In some cases, these existing relationships saved some Rwandans from the genocide. Even being a part of a soccer team was the difference between life and death, according to Wilkens. 

“So many people survived because of their soccer mates, those bonds of that teamship of that team and that sport together,” Wilkens said. 

However, the extremist government and orchestrators of genocide laid waste to many of those relationships. According to Wilkens, many were not strong enough to survive the country’s violent divide. 

“They are creating and constructing the enemy. It doesn’t happen overnight in Rwanda,” Wilkens said of the extremist group trying to figure out a way to orchestrate the country’s divide. “If they married each other by the thousands, it’s hard to build a case that this is built on hate between tribal groups.” 

“This was a coup,” Wilkens said. “This was an illegal seizure of power. One of the first actions of that extremist government was to eliminate anyone that would stand in their way.” 

What was the difference between relationships that survived and those that the genocide destroyed?

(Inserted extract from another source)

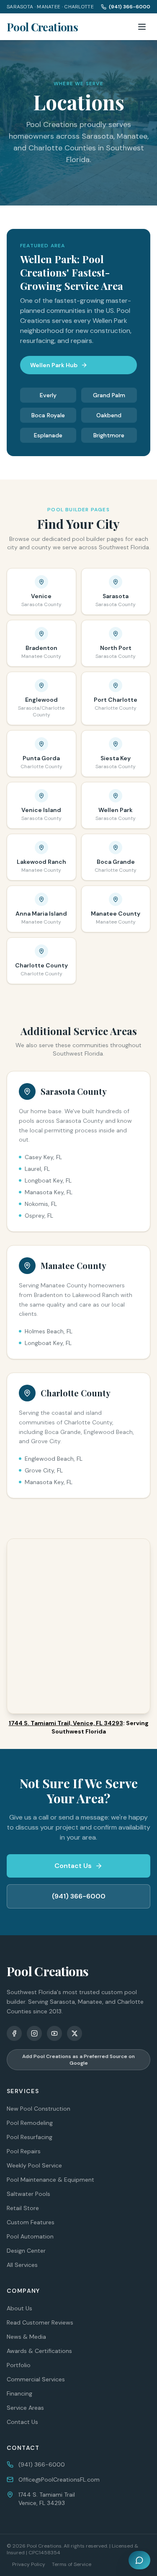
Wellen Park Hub (53, 365)
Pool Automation (30, 2236)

People who commit violence during genocide may be using their “downstairs brain,” Wilkens said. 

According to Wilkens, the concept of the upstairs and downstairs brain is another way of framing the amygdala and the prefrontal cortex. The amygdala is responsible for our fight-or-flight response, and the prefrontal cortex is responsible for creativity, empathy and critical thinking. Wilkens proposed that this model may explain why many people in Rwanda resorted to senseless violence, especially since the country was on edge after being driven through countless wars. 

“Different things happen that can cause us to just go for survival,” Wilkens said. “We fire those pathways about scarcity not enough; it’s no wonder that people seem to be on edge.” 

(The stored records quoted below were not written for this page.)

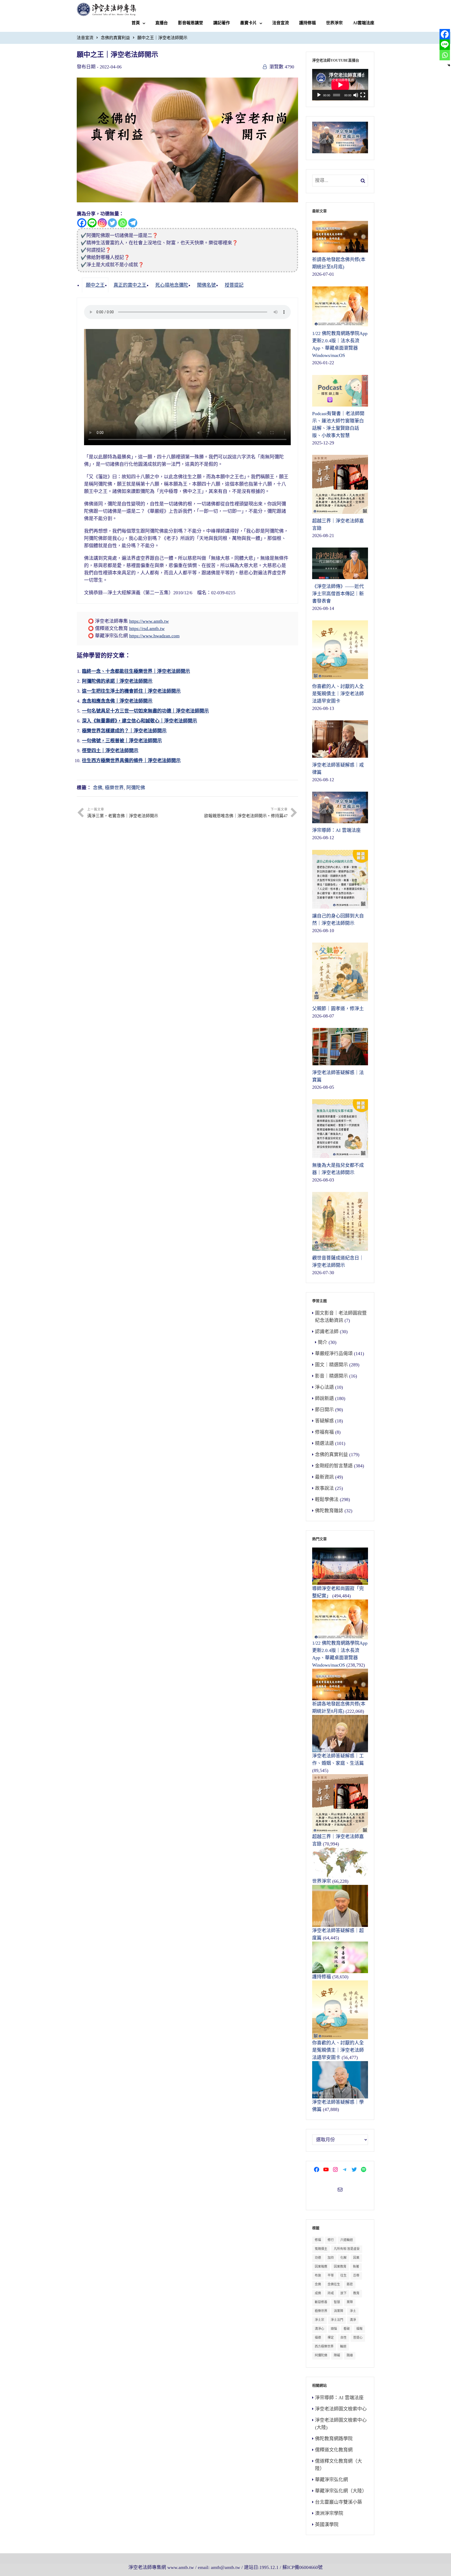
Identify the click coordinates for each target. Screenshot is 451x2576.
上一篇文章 (122, 813)
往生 (343, 2275)
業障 (350, 2302)
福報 (359, 2329)
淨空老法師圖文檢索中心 (341, 2409)
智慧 (337, 2302)
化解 (343, 2258)
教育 (356, 2293)
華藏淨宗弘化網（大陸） (341, 2490)
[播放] (319, 95)
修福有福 (324, 1432)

“Different things happen that can cause us to just go for survival. We fire those pathways about scarcity not enough; it’s no wonder that people seem to be on edge.” 

Carl Wilkens, former Humanitarian Aid worker who worked during the Rwandan Genocide.

Wilkens said mindfulness was the best way to make it to the “upstairs brain,” like Maria was able to do when she empathized with Philbert. 

Mindfulness is how the Rwandans restored relationships with one another after the genocide, even going as far as being lifelong friends with people who killed their families, Wilkens said. They even implemented it in their justice system, he added. 

Gacaca courts, or community courts, are a form of restorative justice implemented after the genocide where prisoners stood in front of the community, confessing and answering questions to the family and friends of the victims, according to Wilkens. It is an alternative to punitive justice. 

“It was a restoring of humanity,” Wilkens said. “The incentive for the perpetrator was that you could get your sentence reduced and it was a pathway home. The incentive for the survivor was that you could learn the truth, which was really important.” 

A student who attended the event was able to learn about how he could implement restorative practices into our justice system. 

William Evans, a senior from E.O. Smith High School, is a “restorative diversion team” member. According to Evans, his team focuses on implementing restorative justice practices in our justice system in Storrs. He hopes to collaborate with Wilkens. 

“He obviously has extensive experience with the implications of restorative justice,” Evans said. 

In 1994, Wilkens was one of the only two humanitarian workers who refused to leave Rwanda as thousands of UN soldiers fled during the Rwandan genocide, according to the University of Connecticut Human Rights Institute

The event was sponsored by UConn Global Affairs, the Dodd Human Rights Impact and the Center for Judaic Studies and Contemporary Jewish Life.